Among the entries below, find the lines with "computer" and copy them.

RECORDS PROVIDED:
-----

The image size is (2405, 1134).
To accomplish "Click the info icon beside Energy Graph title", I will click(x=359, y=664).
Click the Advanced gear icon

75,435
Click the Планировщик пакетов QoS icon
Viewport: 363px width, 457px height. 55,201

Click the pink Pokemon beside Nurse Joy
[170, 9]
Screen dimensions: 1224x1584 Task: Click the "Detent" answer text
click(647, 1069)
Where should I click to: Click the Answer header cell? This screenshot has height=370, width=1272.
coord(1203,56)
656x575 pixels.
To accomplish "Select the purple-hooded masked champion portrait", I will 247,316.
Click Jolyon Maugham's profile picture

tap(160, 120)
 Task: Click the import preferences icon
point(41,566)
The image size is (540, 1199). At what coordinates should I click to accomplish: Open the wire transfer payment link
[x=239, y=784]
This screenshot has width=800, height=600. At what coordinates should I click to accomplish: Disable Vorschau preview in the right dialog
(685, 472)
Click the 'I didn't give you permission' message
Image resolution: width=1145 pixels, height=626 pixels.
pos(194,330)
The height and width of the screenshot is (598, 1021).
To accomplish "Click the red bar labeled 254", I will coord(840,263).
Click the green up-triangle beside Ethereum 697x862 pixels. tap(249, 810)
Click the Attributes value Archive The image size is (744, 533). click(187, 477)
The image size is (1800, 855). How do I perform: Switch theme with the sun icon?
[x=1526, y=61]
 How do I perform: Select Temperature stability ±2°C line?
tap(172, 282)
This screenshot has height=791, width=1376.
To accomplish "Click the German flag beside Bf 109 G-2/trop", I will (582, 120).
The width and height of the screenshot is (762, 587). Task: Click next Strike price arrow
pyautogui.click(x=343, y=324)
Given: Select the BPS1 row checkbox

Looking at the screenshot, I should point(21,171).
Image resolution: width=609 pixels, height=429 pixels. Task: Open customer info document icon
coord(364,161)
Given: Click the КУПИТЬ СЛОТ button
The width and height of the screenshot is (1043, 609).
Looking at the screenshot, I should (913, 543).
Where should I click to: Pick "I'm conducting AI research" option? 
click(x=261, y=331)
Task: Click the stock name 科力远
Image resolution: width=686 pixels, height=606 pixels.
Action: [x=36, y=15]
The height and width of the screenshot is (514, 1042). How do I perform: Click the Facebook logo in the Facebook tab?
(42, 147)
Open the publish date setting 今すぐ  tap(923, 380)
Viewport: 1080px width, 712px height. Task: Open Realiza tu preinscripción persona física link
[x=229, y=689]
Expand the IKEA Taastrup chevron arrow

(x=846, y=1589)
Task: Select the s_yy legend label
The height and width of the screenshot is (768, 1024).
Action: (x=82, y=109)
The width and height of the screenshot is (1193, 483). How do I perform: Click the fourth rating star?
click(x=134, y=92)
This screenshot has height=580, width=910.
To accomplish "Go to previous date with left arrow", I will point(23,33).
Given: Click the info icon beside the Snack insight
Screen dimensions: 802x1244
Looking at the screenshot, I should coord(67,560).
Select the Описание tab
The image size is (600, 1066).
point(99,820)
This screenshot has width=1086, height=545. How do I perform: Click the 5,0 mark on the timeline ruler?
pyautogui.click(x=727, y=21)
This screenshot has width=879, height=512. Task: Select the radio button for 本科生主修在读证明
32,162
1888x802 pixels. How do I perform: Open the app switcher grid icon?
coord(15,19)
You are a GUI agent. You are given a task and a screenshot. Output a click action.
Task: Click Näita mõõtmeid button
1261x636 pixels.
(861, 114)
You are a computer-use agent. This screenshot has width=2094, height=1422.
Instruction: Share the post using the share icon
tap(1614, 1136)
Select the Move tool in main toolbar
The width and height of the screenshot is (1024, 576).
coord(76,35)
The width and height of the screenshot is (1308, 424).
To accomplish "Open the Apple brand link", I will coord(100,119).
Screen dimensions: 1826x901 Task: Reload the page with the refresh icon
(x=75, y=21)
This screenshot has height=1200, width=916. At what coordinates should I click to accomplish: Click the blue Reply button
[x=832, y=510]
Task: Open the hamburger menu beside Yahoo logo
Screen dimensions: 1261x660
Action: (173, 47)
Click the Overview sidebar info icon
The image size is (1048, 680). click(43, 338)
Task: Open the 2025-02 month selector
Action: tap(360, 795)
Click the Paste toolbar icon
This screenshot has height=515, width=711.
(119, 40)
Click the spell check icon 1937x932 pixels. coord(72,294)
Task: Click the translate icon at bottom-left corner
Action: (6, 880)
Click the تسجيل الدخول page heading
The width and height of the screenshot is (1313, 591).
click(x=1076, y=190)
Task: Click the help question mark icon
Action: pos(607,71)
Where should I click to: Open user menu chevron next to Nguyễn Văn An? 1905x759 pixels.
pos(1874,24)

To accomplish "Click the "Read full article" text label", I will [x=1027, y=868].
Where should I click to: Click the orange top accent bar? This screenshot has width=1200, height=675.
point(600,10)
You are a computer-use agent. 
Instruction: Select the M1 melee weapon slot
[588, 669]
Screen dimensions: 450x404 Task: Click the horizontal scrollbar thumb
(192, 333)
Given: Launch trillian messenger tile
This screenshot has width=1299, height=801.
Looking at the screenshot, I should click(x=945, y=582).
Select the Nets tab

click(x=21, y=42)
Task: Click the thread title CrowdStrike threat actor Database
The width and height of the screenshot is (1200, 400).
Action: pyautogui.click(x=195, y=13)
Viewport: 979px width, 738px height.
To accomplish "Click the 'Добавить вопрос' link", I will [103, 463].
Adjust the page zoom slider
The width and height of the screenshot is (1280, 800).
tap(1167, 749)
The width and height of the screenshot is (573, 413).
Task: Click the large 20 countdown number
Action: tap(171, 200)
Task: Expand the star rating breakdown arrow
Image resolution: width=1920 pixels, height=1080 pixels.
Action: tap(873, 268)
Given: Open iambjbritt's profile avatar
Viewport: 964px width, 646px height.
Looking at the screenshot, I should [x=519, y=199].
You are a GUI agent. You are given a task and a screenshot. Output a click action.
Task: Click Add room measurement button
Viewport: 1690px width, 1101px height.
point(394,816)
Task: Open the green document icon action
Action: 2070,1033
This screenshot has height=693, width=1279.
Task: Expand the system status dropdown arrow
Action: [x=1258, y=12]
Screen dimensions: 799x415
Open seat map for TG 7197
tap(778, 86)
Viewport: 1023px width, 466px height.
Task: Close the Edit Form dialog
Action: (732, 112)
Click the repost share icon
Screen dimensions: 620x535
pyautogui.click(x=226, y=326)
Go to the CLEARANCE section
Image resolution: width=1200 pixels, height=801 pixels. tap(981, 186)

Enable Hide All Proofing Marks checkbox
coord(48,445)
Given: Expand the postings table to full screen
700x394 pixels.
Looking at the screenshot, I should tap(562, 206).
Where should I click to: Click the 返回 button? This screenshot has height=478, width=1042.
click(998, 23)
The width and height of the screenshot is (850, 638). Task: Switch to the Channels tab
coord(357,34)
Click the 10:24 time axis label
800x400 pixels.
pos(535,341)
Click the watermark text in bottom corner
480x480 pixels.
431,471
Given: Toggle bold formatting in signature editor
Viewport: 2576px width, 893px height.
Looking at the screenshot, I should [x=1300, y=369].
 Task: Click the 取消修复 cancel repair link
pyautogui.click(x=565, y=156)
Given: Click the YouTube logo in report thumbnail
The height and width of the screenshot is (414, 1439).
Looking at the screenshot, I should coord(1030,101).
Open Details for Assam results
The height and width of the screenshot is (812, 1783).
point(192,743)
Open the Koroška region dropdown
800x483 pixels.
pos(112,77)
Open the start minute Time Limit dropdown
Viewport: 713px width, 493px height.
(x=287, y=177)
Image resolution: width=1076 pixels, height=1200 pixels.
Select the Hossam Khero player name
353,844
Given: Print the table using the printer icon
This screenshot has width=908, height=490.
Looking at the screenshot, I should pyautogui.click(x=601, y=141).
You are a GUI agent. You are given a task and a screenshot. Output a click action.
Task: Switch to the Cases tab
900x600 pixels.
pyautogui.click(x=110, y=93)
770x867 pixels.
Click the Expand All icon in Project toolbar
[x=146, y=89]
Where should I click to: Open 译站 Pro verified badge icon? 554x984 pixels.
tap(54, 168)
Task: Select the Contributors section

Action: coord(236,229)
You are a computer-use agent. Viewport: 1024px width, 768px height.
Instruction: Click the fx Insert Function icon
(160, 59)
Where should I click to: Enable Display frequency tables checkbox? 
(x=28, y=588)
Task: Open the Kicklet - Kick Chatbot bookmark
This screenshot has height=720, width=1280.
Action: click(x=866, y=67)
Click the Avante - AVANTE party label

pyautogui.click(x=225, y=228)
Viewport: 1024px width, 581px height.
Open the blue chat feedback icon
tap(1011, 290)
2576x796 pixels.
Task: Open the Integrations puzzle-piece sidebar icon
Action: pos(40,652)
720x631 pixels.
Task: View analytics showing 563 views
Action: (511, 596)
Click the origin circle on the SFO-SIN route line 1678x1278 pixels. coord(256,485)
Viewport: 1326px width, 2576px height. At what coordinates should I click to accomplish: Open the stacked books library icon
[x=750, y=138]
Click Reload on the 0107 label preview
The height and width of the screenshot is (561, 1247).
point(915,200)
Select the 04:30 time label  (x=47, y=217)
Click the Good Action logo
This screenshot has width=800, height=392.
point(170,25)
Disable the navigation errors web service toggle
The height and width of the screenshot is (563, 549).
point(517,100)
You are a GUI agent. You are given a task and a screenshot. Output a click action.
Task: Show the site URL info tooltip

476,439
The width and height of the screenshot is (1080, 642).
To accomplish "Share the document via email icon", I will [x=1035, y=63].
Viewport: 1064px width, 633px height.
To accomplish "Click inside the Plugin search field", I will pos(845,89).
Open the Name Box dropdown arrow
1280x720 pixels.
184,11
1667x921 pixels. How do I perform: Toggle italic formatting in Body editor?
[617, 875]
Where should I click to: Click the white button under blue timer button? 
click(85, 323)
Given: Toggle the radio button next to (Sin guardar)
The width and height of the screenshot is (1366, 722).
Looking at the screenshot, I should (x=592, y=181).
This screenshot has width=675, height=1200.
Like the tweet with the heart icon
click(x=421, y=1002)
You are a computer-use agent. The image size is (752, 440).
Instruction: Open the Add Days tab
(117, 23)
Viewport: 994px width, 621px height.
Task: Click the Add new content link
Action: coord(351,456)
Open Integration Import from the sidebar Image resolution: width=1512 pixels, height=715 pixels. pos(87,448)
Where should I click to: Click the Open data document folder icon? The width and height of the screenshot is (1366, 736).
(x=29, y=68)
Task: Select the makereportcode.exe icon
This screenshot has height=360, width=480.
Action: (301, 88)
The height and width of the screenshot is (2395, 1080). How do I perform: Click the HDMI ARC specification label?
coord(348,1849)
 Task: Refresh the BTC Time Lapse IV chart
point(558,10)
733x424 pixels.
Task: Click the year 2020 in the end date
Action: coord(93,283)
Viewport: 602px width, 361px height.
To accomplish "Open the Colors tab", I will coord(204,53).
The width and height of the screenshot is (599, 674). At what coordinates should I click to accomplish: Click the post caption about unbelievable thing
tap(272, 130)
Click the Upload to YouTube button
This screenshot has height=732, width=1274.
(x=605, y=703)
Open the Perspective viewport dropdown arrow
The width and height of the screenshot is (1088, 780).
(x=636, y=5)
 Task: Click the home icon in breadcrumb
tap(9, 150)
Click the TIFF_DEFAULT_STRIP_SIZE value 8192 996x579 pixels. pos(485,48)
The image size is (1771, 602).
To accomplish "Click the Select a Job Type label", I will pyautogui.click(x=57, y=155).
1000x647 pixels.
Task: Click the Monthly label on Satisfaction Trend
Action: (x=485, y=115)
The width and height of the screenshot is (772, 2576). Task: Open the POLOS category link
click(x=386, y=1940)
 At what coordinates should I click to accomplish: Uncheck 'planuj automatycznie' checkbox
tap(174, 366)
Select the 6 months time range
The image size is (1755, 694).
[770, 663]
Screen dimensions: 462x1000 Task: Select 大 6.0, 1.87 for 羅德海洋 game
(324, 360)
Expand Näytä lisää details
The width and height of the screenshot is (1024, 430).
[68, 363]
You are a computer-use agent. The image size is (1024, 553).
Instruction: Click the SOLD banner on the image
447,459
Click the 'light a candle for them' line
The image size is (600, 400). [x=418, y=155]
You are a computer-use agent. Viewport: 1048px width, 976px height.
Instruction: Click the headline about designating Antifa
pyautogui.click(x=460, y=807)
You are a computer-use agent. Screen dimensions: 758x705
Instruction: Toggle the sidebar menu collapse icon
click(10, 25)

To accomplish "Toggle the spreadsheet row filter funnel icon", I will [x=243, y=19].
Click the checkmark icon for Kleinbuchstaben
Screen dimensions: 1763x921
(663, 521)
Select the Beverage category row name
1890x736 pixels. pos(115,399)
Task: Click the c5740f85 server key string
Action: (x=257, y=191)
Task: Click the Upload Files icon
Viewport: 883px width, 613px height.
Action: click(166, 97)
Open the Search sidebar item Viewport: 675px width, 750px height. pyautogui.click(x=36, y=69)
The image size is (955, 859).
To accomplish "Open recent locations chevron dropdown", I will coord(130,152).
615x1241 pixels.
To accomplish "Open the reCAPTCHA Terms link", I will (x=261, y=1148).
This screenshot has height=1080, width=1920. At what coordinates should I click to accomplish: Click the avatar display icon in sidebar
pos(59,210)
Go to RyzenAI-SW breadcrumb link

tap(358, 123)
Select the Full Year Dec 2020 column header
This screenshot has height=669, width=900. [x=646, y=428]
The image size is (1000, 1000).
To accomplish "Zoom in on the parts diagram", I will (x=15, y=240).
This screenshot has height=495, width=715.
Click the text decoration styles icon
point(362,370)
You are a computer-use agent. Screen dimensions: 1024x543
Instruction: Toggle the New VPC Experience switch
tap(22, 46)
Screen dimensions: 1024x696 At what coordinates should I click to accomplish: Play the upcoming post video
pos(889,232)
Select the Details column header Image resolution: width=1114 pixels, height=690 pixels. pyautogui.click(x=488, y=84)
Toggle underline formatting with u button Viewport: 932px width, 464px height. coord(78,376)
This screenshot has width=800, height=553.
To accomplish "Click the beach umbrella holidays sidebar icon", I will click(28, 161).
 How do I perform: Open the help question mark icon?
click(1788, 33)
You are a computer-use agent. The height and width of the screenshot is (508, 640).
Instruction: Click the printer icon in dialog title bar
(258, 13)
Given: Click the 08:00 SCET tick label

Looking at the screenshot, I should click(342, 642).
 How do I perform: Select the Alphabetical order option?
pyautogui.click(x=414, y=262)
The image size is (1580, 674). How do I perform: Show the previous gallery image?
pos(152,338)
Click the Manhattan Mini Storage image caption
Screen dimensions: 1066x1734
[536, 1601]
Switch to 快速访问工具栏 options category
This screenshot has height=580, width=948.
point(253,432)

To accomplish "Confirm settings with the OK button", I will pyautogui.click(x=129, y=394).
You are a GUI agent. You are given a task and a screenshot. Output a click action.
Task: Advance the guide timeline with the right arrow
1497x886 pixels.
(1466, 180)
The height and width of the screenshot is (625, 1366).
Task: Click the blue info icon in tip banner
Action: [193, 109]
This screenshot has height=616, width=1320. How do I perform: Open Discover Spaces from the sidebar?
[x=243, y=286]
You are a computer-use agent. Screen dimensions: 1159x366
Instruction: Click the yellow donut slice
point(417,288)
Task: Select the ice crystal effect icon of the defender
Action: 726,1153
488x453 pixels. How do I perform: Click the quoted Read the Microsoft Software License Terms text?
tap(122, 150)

-----

YOUR SOLUTION:
You are a computer-use agent. This screenshot has width=2094, height=1422.
You are a computer-use agent. 
You are a computer-use agent. Viewport: 1024px width, 768px height.
You are a computer-use agent. The image size is (752, 440).
You are a computer-use agent. The image size is (1024, 553).
You are a computer-use agent. Viewport: 1048px width, 976px height.
You are a computer-use agent. Screen dimensions: 758x705
You are a computer-use agent. Screen dimensions: 1024x543
You are a computer-use agent. The height and width of the screenshot is (508, 640).
You are a computer-use agent. Screen dimensions: 1159x366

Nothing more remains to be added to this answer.